Talking to Sylva | Sylva Help Center

Typing Messages

Type your message in the input bar at the bottom of any thread. You can:

Press Enter to send (or switch to Ctrl+Enter in settings if you prefer Enter for newlines)
Use the formatting toolbar for bold, italic, lists, and emoji
Write multi-line messages freely

Input bar with message context

When you're ready, hit Enter or click the send button:

Send your message

The formatting toolbar sits above the input area with buttons for bold, italic, lists, and more.

Searching Your Meeting Transcripts

When you ask Sylva a question in any thread — including the Main Thread and every other conversation — it automatically searches across all of your completed meeting transcripts. Meetings don't need to be linked to the current thread, tagged, or attached in any way for their content to surface. You don't need to tell Sylva where to look. Ask your question naturally and Sylva finds the right context for you.

This means a question you ask in a project-specific thread can still pull relevant excerpts from an unrelated one-on-one or an all-hands meeting if the content is relevant. Linking a meeting to a thread is useful for organization, but it has no effect on search — Sylva searches your entire transcript library regardless.

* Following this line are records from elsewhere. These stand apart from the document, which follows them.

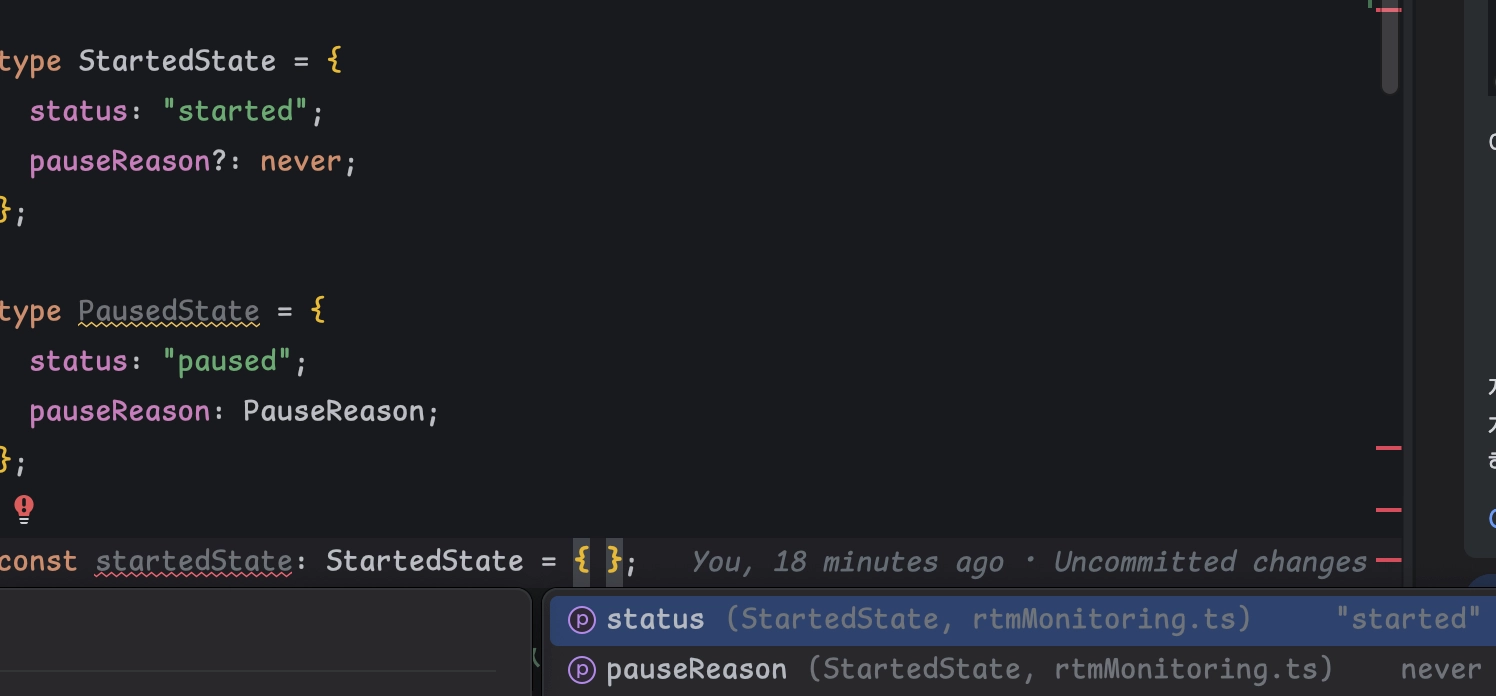Click the "started" string literal in StartedState

pos(236,111)
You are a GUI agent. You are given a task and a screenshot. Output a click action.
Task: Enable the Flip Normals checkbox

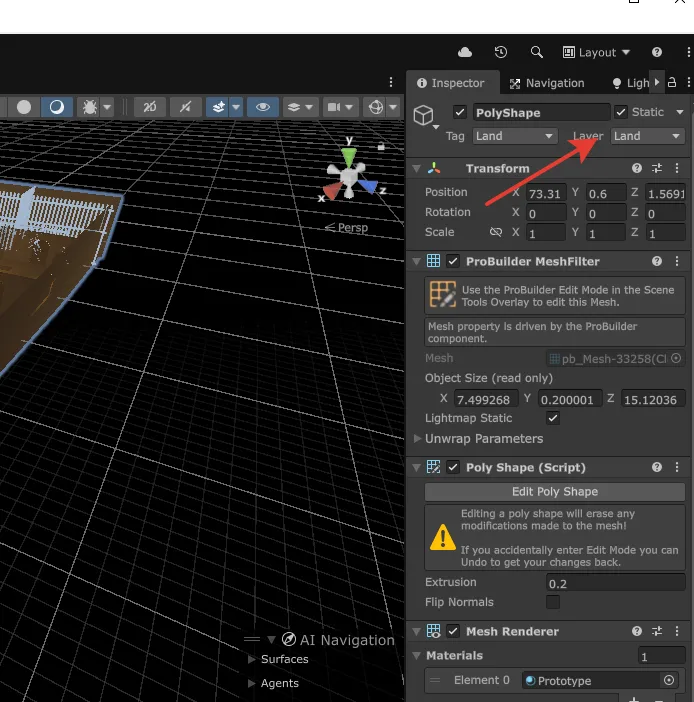click(553, 602)
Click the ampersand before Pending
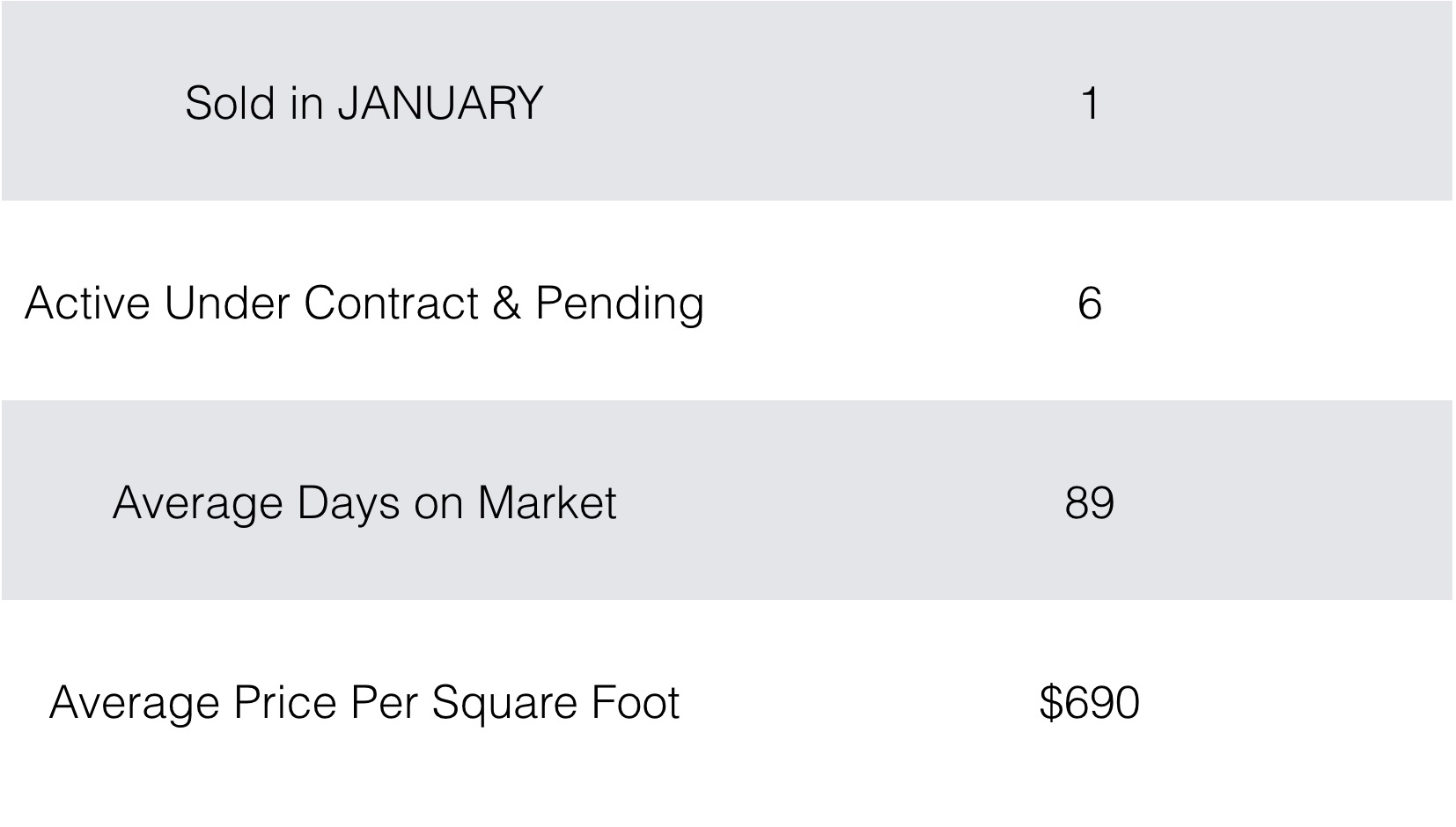1456x827 pixels. (506, 304)
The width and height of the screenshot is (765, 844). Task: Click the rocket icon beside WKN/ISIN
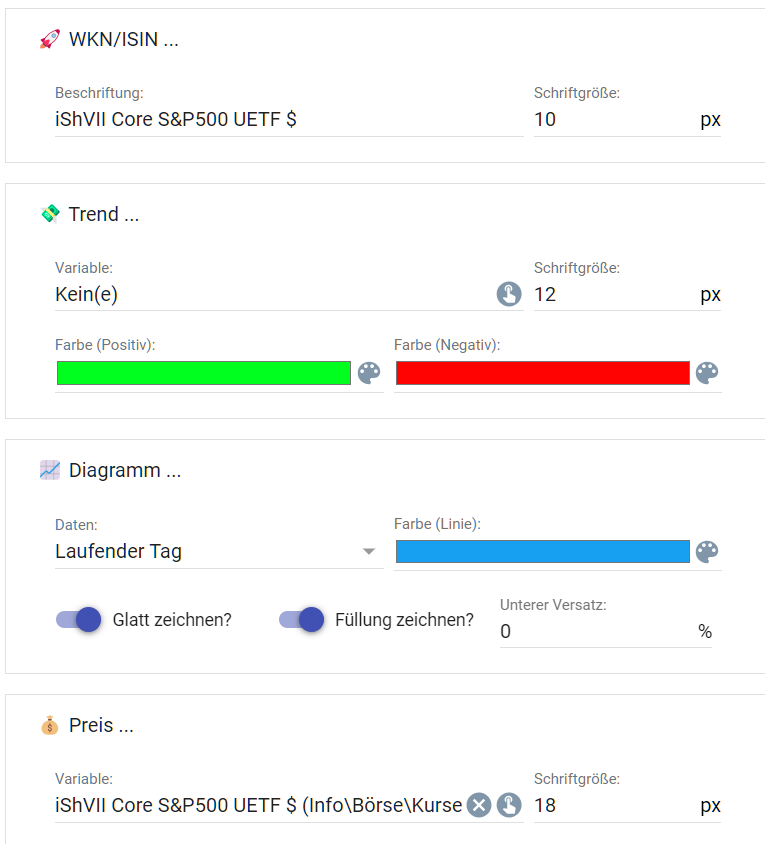(50, 40)
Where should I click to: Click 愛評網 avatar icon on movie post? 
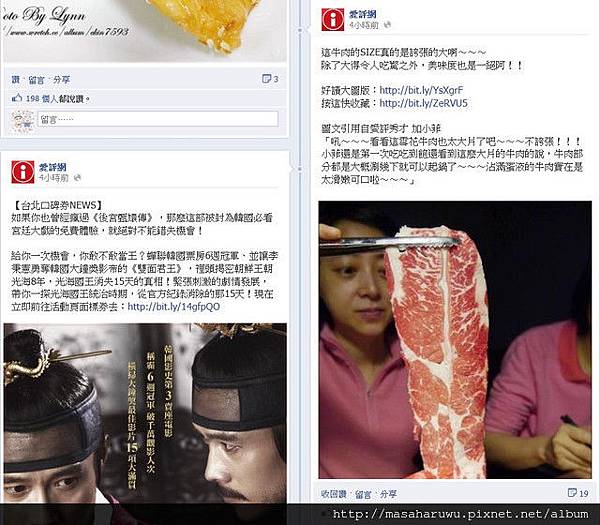23,172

The search works by semantic similarity, meaning Sylva matches the meaning of your question against the content of your transcripts rather than looking for exact keywords. If you ask "What did the team decide about the launch date?", Sylva finds relevant excerpts even if no one in the meeting used the word "decide" or "launch date" verbatim. It looks across every completed meeting in your workspace — one-on-ones, team standups, client calls, all-hands, and any other meeting where a transcript was captured — so you always get the broadest possible context.

When Sylva finds relevant transcript excerpts, it weaves them directly into its response with source attribution showing the meeting title. The AI works from the actual words spoken in your meetings — not a summary or approximation — so you can trust the answer traces back to a real conversation. A typical exchange might look like this:

You type: "What did Sarah say about the Q3 timeline?"

Sylva responds:

Based on your product sync from Tuesday, Sarah mentioned that the Q3 timeline needs to shift by two weeks due to the dependency on the API redesign. She suggested moving the beta launch from July 15 to July 29 and asked Marcus to update the roadmap deck before the board meeting.

The more meetings you have transcribed, the richer the context Sylva can draw from when answering your questions. This search runs automatically — there's nothing to enable or configure.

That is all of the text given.